[DATA TO PROCESS Boundary: Start]

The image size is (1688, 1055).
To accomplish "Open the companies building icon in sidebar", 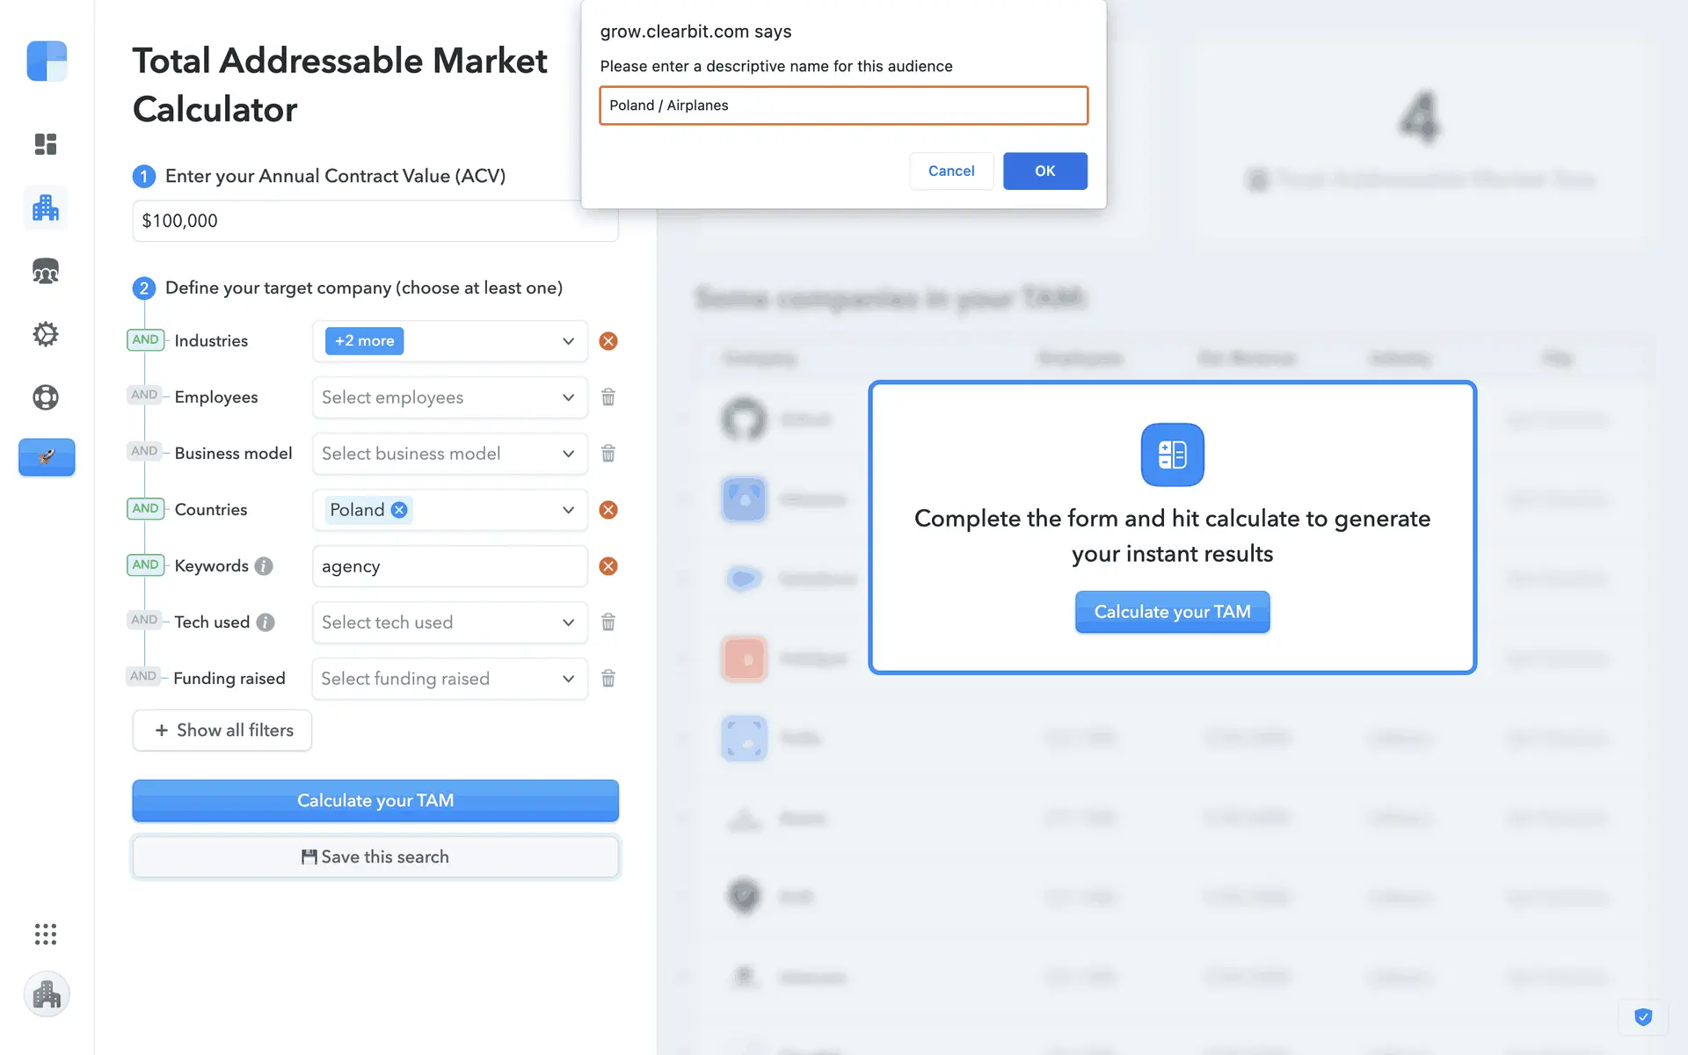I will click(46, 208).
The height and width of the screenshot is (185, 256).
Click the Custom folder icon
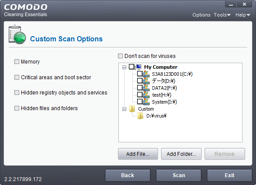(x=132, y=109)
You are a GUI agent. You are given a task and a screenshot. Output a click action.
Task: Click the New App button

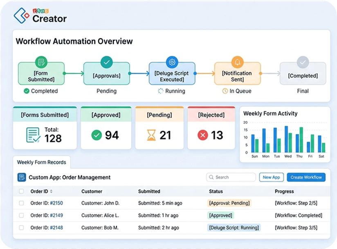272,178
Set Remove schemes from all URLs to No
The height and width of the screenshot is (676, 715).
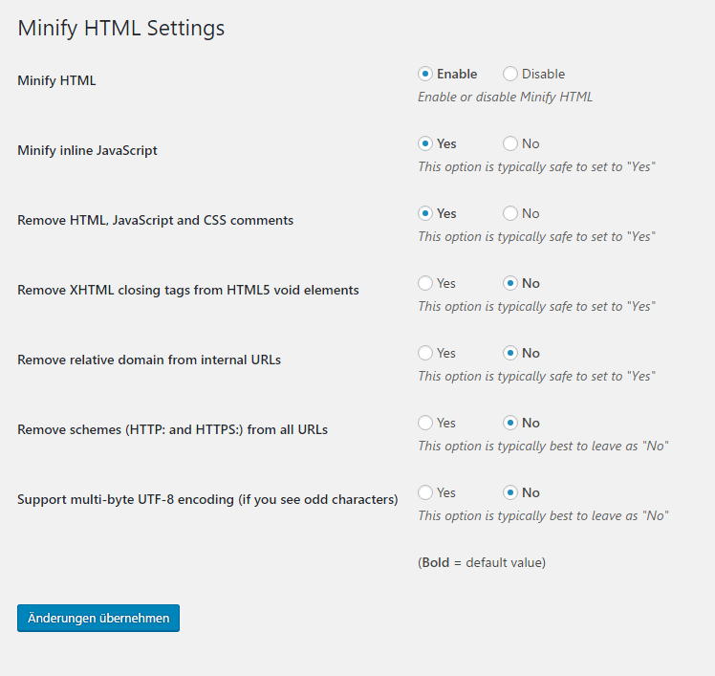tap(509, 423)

[DATA TO PROCESS Boundary: End]

* **YOUR ASSIGNMENT**:
After locating the line that holds "Task: Click the New App button", output exactly the lines from it through the last line of the material above, inclusive, without pictures.

* **TASK RESPONSE**:
Task: Click the New App button

272,178
Set Remove schemes from all URLs to No
The height and width of the screenshot is (676, 715).
tap(509, 423)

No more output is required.